• Recorded data:
☆ ☆ ☆ ☆

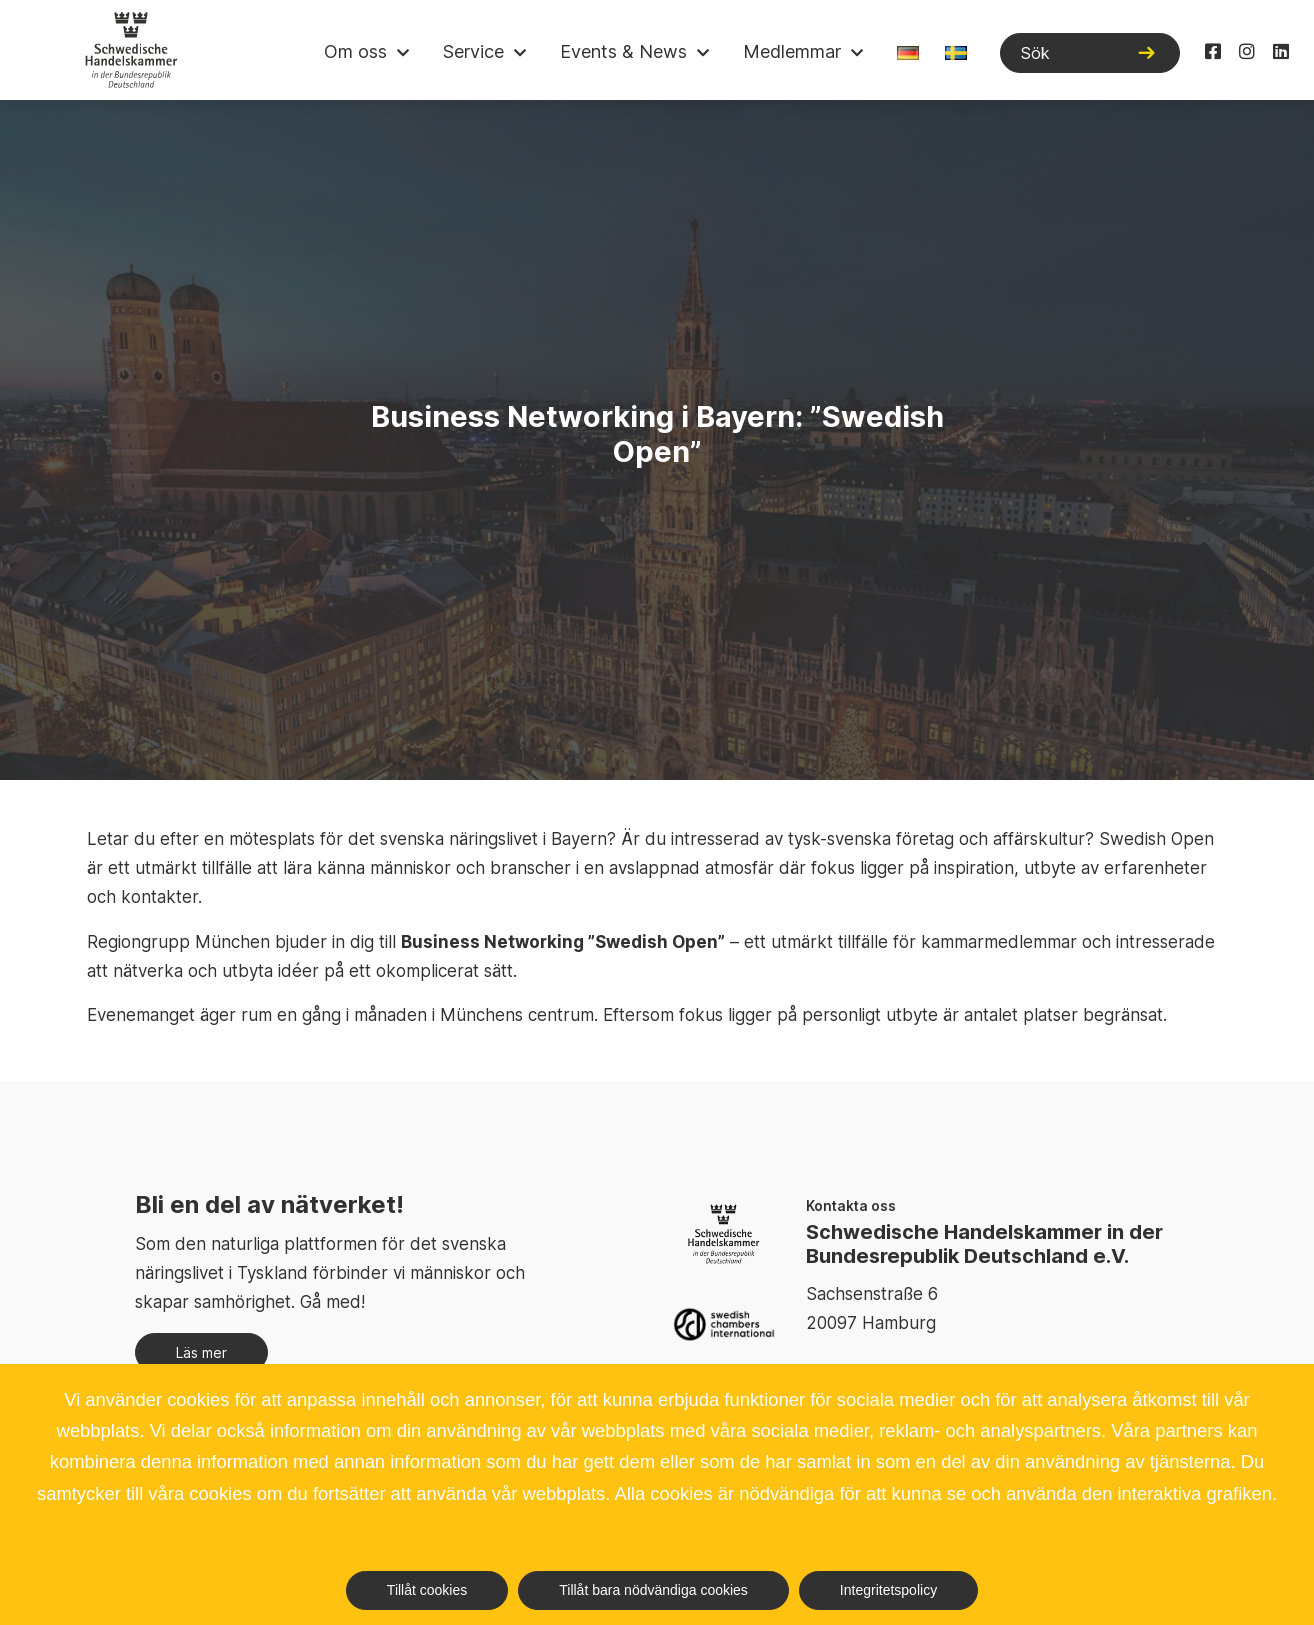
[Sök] (1090, 53)
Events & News (623, 51)
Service (473, 51)
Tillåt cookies (427, 1590)
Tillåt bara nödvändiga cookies (653, 1590)
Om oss (355, 51)
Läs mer (201, 1352)
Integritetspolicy (888, 1590)
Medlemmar (792, 51)
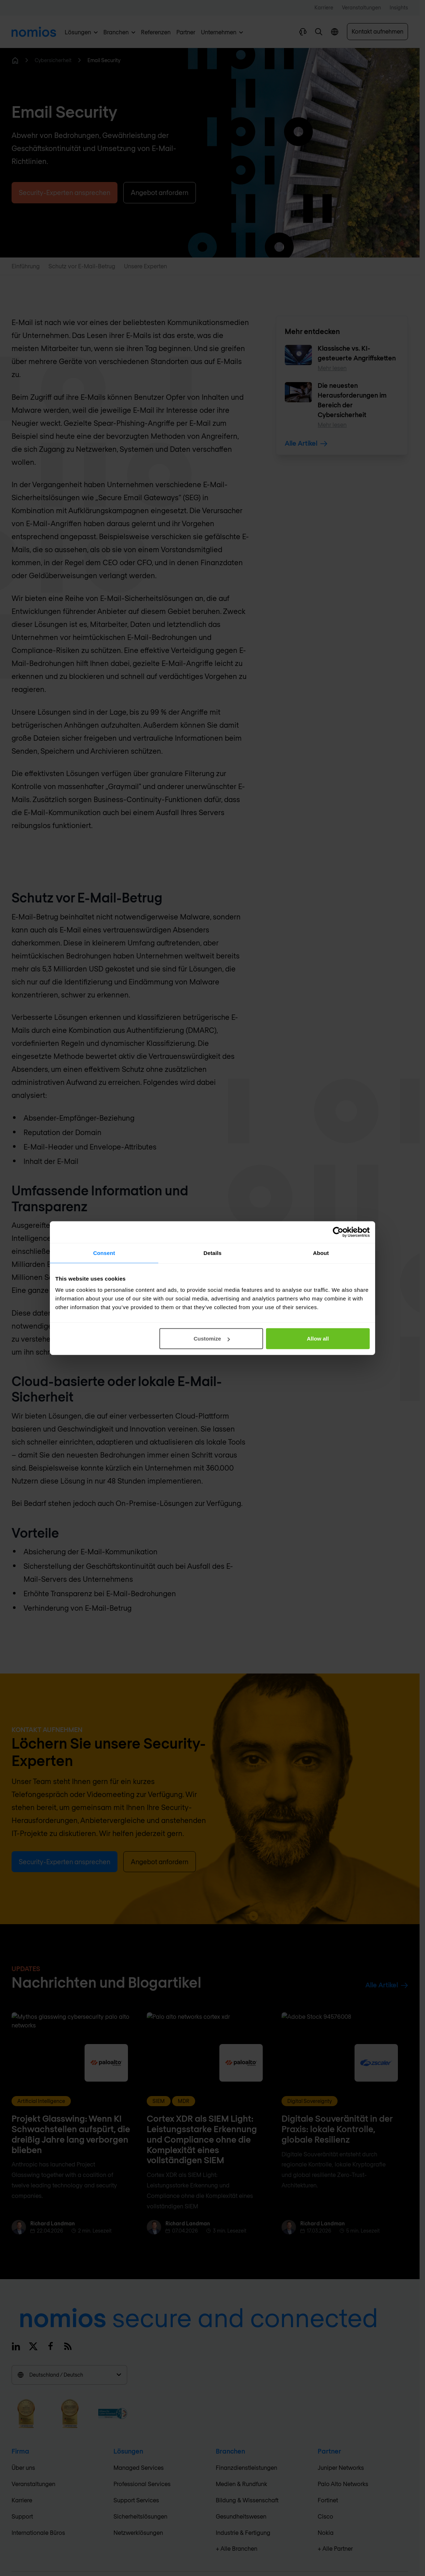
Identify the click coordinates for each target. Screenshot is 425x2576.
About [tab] (321, 1253)
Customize (212, 1338)
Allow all (318, 1338)
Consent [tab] (104, 1253)
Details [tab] (212, 1253)
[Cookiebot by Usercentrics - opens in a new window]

☆ ☆ ☆ ☆

• Aim of the exercise:
Could you give the items above as a Markdown table with the columns "Row" and "Entry", numbering each line and leaving out blank lines? Keep the pictures out of the table.

• Correct answer:
| Row | Entry |
|---|---|
| 1 | [Sök] (1090, 53) |
| 2 | Events & News (623, 51) |
| 3 | Service (473, 51) |
| 4 | Tillåt cookies (427, 1590) |
| 5 | Tillåt bara nödvändiga cookies (653, 1590) |
| 6 | Om oss (355, 51) |
| 7 | Läs mer (201, 1352) |
| 8 | Integritetspolicy (888, 1590) |
| 9 | Medlemmar (792, 51) |
| 10 | Identify the click coordinates for each target. Screenshot is 425x2576. |
| 11 | About [tab] (321, 1253) |
| 12 | Customize (212, 1338) |
| 13 | Allow all (318, 1338) |
| 14 | Consent [tab] (104, 1253) |
| 15 | Details [tab] (212, 1253) |
| 16 | [Cookiebot by Usercentrics - opens in a new window] |